About this exercise.
Starting with the line that contains "Click the side mirror in the diagram", return every line through the end of the listing below exactly as written. Omit the pictures.

++++++++++

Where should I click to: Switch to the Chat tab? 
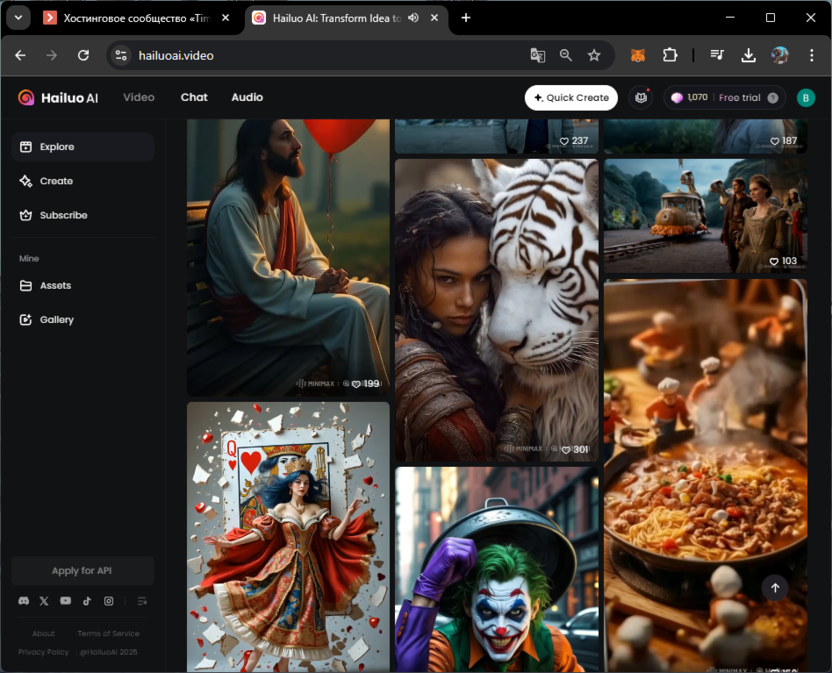click(x=194, y=98)

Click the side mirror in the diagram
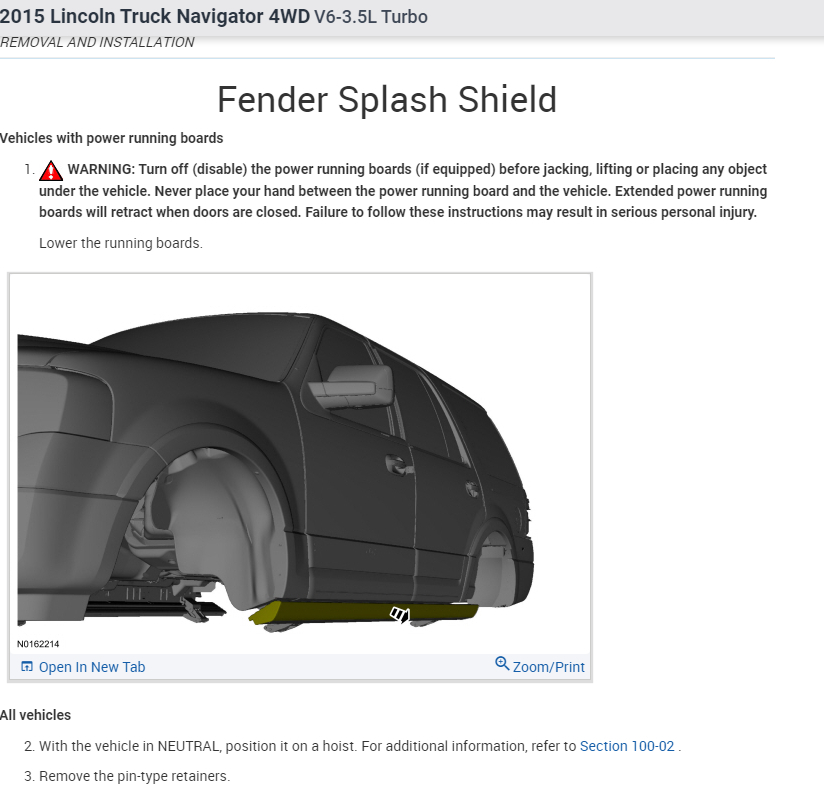point(351,387)
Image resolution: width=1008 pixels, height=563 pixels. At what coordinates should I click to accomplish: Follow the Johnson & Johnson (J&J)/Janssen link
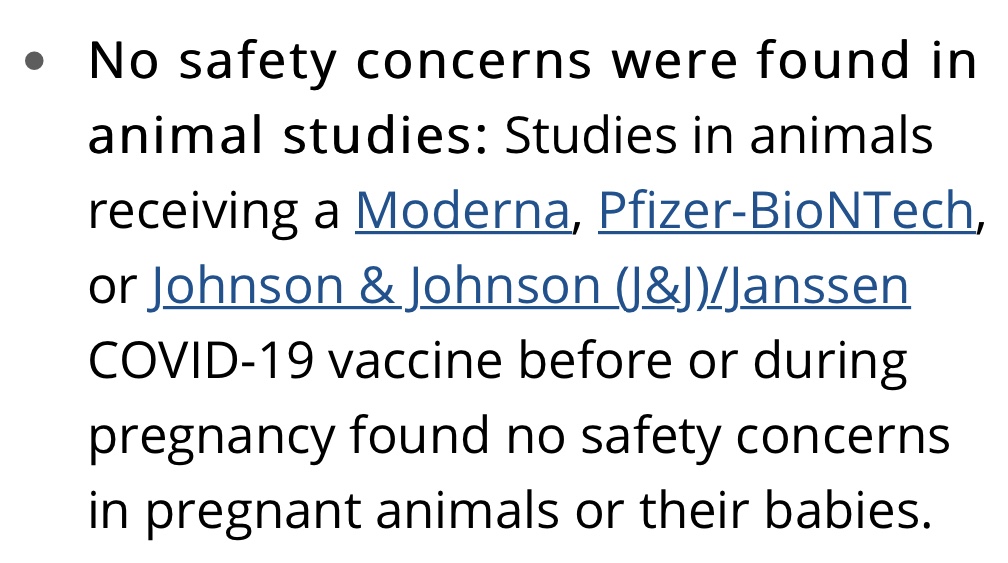(x=529, y=287)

++++++++++

Solved exercise.
Click the side mirror in the diagram
point(351,387)
Image resolution: width=1008 pixels, height=563 pixels. At what coordinates should I click to accomplish: Follow the Johnson & Johnson (J&J)/Janssen link
(x=529, y=287)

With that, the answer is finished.